## Document passage
+++

Questions about fruit keep coming up.  Will fruit juice increase blood glucose levels more quickly than a piece of fruit?  Should you avoid fruit in the morning because your blood glucose might be higher than at other times in the day?  Is it better to eat fruit with meals rather than snacks?

All carbohydrates, whether rice, potatoes or fruit juice, raise blood glucose about the same. In general, an equal amount of carbohydrate (15 grams) such as 1/2 cup grapefruit juice or 4 slices of Melba toast, should raise blood glucose at about the same speed and about the same amount.

However, that varies based on several factors -- whether you eat a piece of fruit after a high-fat meal or sip fruit juice on an empty stomach, what your blood glucose is when you eat the fruit, whether the fruit is cooked or raw, how much diabetes medication you have in your body, etc.

Also, people have individual differences.  So, your challenge is to find out how fruit works in your body.  Does eating fruit in the morning make it more difficult to keep your blood glucose controlled through the day?  Does one particular kind of fruit send your blood glucose soaring?  Or does a piece of fruit as an afternoon snack give you just enough carbohydrate to last until dinner?  Use blood glucose monitoring to answer your questions about how fruit works in your body.

Eat some fruit each day for vitamins, minerals, and fiber.  Be honest with yourself about your serving sizes.  It is easy to drink a few extra ounces of fruit juice or to call a huge piece of fruit 1 serving when it is at least 2.  The steps to take to track your response to fruit are: Check the serving size, eat your fruit, and check your blood glucose level about 1&1/2 to 2 hours later.

+++

## Data extract

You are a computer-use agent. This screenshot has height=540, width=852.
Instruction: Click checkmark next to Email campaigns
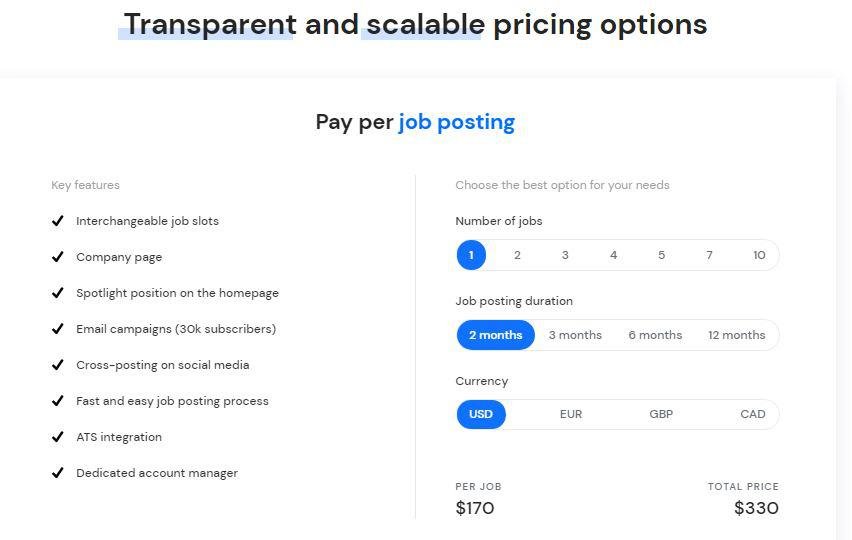(58, 329)
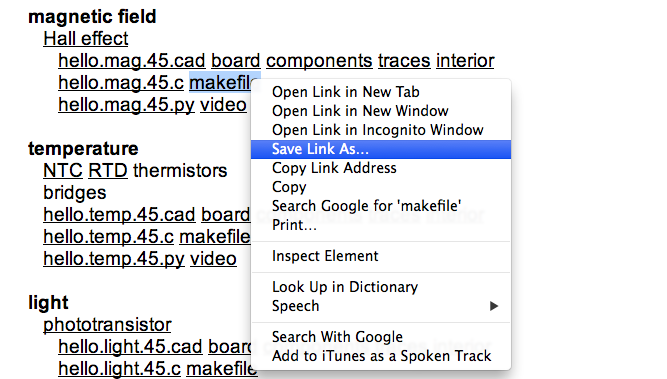Choose Inspect Element menu entry
The width and height of the screenshot is (667, 379).
click(381, 256)
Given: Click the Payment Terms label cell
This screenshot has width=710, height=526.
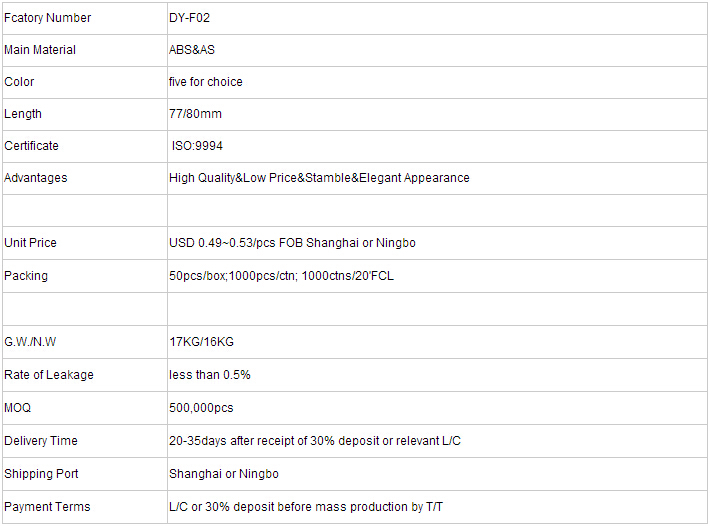Looking at the screenshot, I should coord(85,507).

+++

## What you will do
1) According to the passage on fruit and blood glucose, what are the reasons to eat some fruit each day?
2) Decide whether each statement agrees with the passage on fruit and blood glucose, and quote the words that settle it. (a) All carbohydrates raise blood glucose about the same. (b) Whether fruit is cooked or raw is one of the factors that can change its effect. (c) Half a cup of grapefruit juice is given as an example of 30 grams of carbohydrate.
3) Rewrite the passage on fruit and blood glucose from "Also, people have" up to and including "2 hours later.", putting "evening snack" in place of "afternoon snack".
The records have no connection to the passage on fruit and blood glucose.

## Answers given
1) For vitamins, minerals, and fiber.

2)
(a) Yes: "All carbohydrates, whether rice, potatoes or fruit juice, raise blood glucose about the same."
(b) Yes: "whether the fruit is cooked or raw"
(c) No: "an equal amount of carbohydrate (15 grams) such as 1/2 cup grapefruit juice"

3)
Also, people have individual differences.  So, your challenge is to find out how fruit works in your body.  Does eating fruit in the morning make it more difficult to keep your blood glucose controlled through the day?  Does one particular kind of fruit send your blood glucose soaring?  Or does a piece of fruit as an evening snack give you just enough carbohydrate to last until dinner?  Use blood glucose monitoring to answer your questions about how fruit works in your body.

Eat some fruit each day for vitamins, minerals, and fiber.  Be honest with yourself about your serving sizes.  It is easy to drink a few extra ounces of fruit juice or to call a huge piece of fruit 1 serving when it is at least 2.  The steps to take to track your response to fruit are: Check the serving size, eat your fruit, and check your blood glucose level about 1&1/2 to 2 hours later.